A new report has called for London to move towards a new road user charging scheme that charges drivers on a per-mile basis.
The report, Green Light: Next Generation of Road User Charging for a Healthier, More Liveable London, is published by the Centre for London think tank.
It says costs would vary by vehicle emissions, local levels of congestion and pollution and availability of public transport alternatives – and prices would be set before the journey begins.
The scheme would be integrated with London’s wider transport system via a new app and digital platform, which the report proposes would be run by Transport for London.

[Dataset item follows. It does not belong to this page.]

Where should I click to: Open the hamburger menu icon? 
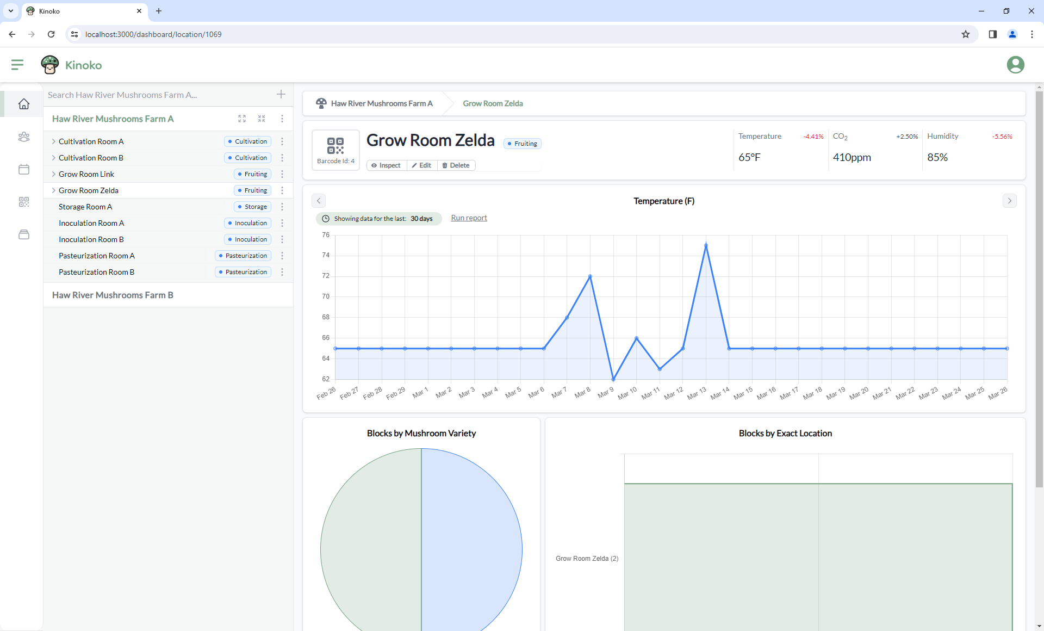tap(17, 65)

The scheme, which the report calls City Move, would provide Londoners with more choice about how they travel around the city. City Move would utilise the latest technology to give Londoners all their travel information in one place, allowing them to compare, plan and pay for journeys. Drivers, for example, would be presented with costs and impacts of using their vehicle versus alternative modes of transport.
The report emphasises the need to update the existing system; while the new Ultra Low Emission Zone (ULEZ) is said to be a much-needed environmental measure, it comes on top of the existing Congestion Charge, and proposed charges for the new Silvertown and Blackwall tunnels.

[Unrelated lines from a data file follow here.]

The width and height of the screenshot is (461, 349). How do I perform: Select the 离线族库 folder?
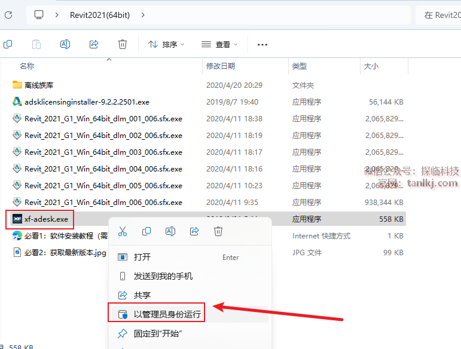pyautogui.click(x=39, y=85)
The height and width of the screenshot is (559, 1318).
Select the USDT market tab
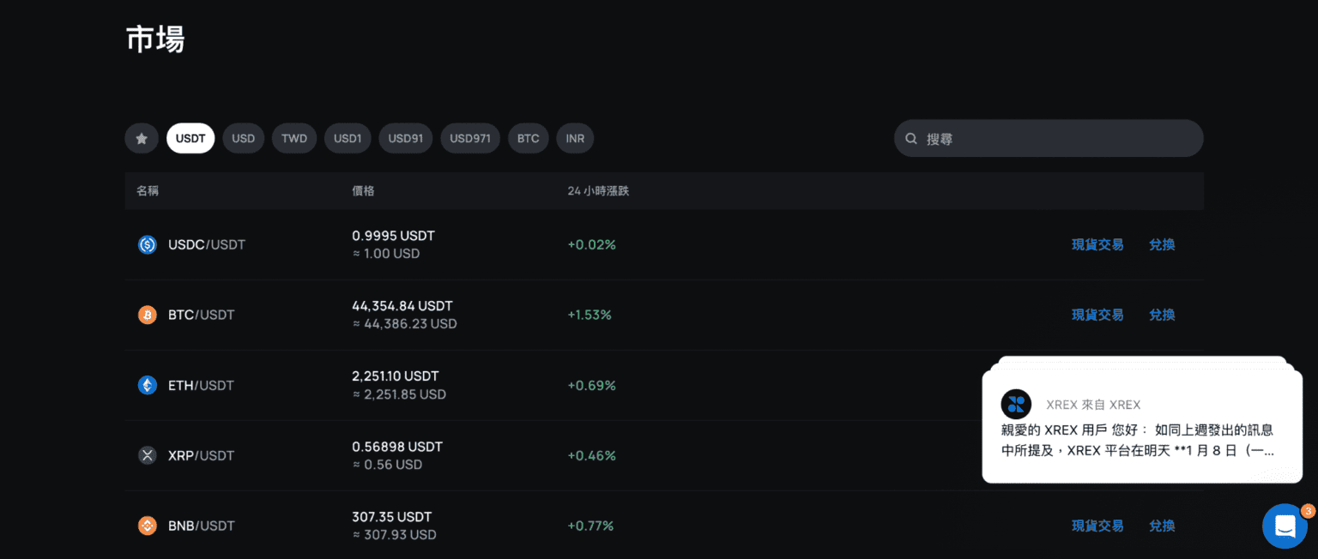pos(190,138)
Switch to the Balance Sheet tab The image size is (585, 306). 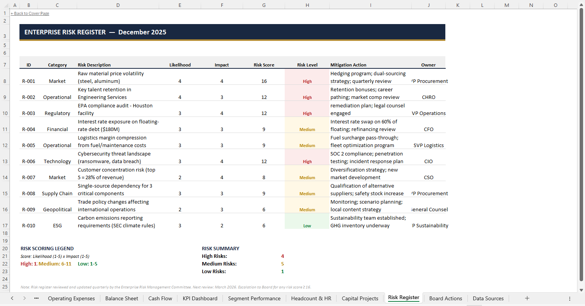coord(122,298)
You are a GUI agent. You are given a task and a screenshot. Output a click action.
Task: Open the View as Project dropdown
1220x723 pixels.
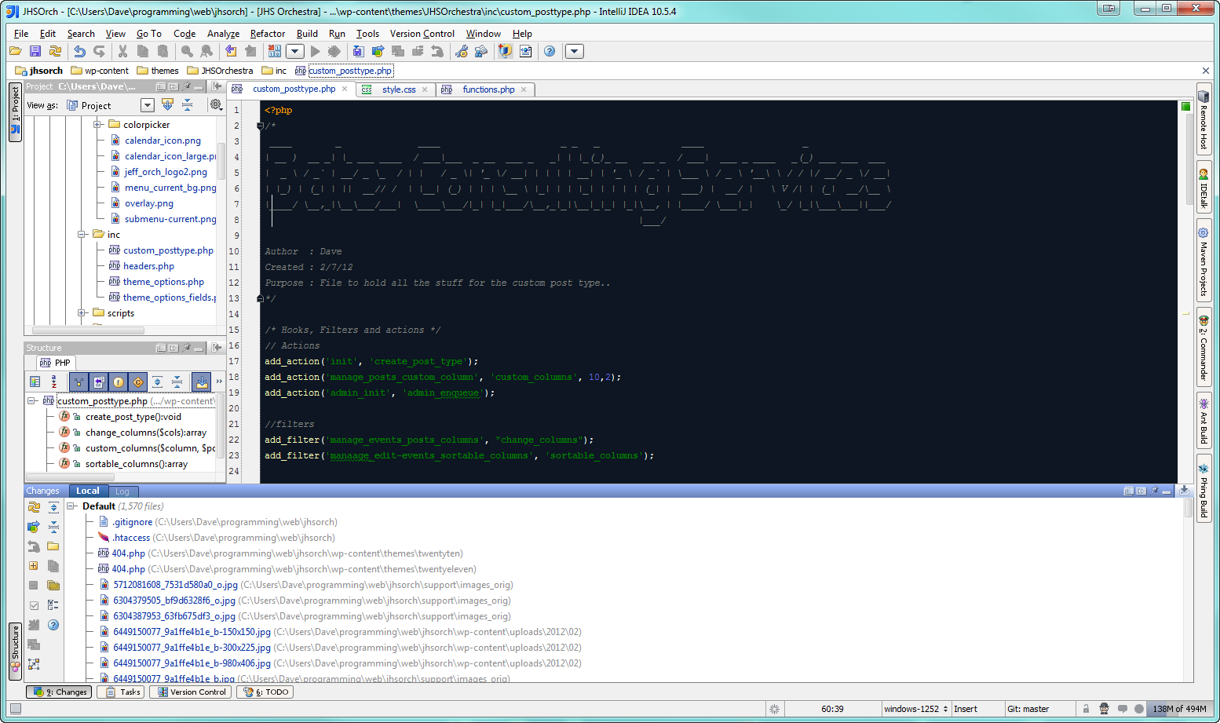[x=147, y=104]
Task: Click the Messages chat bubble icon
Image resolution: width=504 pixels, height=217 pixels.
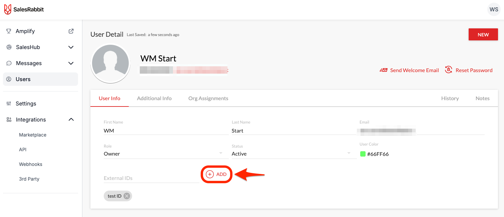Action: (x=9, y=63)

It suggests that this means that by 2025, London could have at least five separate road user charging schemes, each featuring different vehicle standards, hours of operation, charge amounts and payment arrangements.
Silviya Barrett, research manager at Centre for London said, ‘The Congestion Charge was pioneering when it was introduced 16 years ago, and the ULEZ is desperately needed to address a growing air quality crisis.
‘But new technologies are rapidly transforming the way people travel – and how they pay for their journeys. It is time for London’s approach to road user charging to keep up with the pace of change.’